> Instructions for the task
Each record below is to be set down again precisely.

(Data records)
====

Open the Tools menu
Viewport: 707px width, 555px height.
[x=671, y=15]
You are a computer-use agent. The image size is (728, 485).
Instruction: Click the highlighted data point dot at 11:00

====

> Expected answer
Open the Tools menu
Viewport: 707px width, 555px height.
[x=671, y=15]
You are a computer-use agent. The image size is (728, 485).
Instruction: Click the highlighted data point dot at 11:00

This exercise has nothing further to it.